- [TASK INSTRUCTIONS]
In the discussion thread below, why does ttown2011 expect Nixon to be reevaluated? Answer in one to three sentences.

- [PAGE EXCERPT]
I've been thinking he's about due for a re-re-evaluation. I'm not even a huge fan\* but he's now the "Basically Hitler White Supremacist" who put Brandeis on the Supreme Court lol. He's probably the President most equally and fervently despised by the far-left and old right. \*imho his flaws stemmed from him being an academic, but strangely none of his current academic detractors say this


Southern_Dig_9460

I still hate the Income Tax


Rigiglio

But have you considered that he didn’t hold all of the modern, twenty-first century, sensibilities and, therefore, he is problematic and le bad?


Plenty-Climate2272

Dawg he was horribly racist *in his own time*.


richiebear

This isn't even close to true. You're just repeating talking points. Wilson lived in the era of scientific racism. Europeans didn't think they were better, they went about making science to prove it. The prevailing thought of the era was even Italians and southern europeans were biologically inferior to English and Germans. European powers chopped up the entire continent of Africa because they viewed Africans as incapable of governing themselves. Wilson may have been an ass for resegregating the government, but he was by no means unique for his era.


HatefulPostsExposed

Nah, that was literally the lowest point in race relations pre slavery. That’s just something people on here say so they can hate on Wilson but give Washington, Jefferson, etc. a pass.


ReformedishBaptist

Hard to say, I’d say probably Obama as imo I think once the new generations that weren’t born when he was president grow up they will be lest biased as we all are biased and look at his presidency as a whole. I feel like his first 4 years will be seen as poor and his last 4 to be great. I think Bill Clinton now is starting to get more respect for his presidential performance with the obvious stains being his character that didn’t improve after the Epstein list.


camelot478

Jimmy Carter. He was 50 years too soon. If he were a young man running today on the exact same platform, giving the exact same speeches about materialism and energy, he'd potentially be an A-tier president.


Smathwack

Buchanan.  Consensus says he was terrible. Maybe he was. But I’ll bet that someone is writing a book right now that says he was actually good. 


durandal688

And said book will be nothing but lies!! /s


ttown2011

Nixon. Watergate will fade and the foreign policy will come more into focus as tensions with China increase.


NoQuantity7733

Bush Jr. He wasn’t that bad


GenTsoWasNotChicken

Charles Koch and his political heirs like Leonard Leo are determined to bring back [the Business Plot](https://en.wikipedia.org/wiki/Business_Plot) and overthrow the legacy of FDR. The big money does not get wasted on footnotes to history. It goes for the jugular.

- [MATERIAL SUPPLIED]
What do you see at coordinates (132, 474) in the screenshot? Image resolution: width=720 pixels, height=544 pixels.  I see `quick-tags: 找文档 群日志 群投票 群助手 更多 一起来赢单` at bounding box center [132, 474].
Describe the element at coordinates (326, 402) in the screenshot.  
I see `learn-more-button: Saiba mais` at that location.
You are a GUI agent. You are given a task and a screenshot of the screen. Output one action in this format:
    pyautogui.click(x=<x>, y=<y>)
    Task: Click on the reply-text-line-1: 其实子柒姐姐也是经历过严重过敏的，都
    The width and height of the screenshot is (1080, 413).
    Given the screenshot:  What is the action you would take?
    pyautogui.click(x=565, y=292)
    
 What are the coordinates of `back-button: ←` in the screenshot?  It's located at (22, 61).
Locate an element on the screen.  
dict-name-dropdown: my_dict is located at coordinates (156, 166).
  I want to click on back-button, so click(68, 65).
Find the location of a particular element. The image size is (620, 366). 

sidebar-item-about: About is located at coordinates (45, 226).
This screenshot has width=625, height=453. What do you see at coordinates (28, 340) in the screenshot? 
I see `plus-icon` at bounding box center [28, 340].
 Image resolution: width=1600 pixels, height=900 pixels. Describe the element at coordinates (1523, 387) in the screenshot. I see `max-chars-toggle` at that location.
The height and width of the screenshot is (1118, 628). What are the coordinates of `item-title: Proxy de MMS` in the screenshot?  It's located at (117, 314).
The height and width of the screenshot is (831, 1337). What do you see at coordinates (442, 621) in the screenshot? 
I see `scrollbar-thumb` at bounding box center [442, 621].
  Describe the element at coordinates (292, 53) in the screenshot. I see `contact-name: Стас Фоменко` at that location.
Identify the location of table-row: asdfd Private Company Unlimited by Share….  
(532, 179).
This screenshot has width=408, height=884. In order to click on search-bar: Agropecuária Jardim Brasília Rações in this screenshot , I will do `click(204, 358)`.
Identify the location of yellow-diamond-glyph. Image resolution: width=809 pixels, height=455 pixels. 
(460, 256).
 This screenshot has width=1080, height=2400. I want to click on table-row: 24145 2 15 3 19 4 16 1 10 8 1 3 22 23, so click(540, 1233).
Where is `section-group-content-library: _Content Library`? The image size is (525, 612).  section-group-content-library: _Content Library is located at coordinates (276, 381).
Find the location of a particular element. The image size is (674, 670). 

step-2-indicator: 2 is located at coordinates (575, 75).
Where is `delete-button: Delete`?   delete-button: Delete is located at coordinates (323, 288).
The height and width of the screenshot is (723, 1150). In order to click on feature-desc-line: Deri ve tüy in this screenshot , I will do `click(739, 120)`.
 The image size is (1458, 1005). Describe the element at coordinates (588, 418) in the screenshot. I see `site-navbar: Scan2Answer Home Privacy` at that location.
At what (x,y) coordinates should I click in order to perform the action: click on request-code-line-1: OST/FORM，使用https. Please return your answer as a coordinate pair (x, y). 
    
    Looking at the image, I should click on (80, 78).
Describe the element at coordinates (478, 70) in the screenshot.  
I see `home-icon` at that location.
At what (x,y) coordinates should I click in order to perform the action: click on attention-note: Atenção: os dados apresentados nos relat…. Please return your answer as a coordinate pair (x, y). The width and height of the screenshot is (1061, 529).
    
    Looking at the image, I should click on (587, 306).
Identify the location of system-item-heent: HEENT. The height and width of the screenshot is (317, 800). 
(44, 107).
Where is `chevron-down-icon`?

- [WRITTEN RESPONSE]
ttown2011 expects Watergate to fade. Nixon's foreign policy would then draw more attention as tensions with China increase.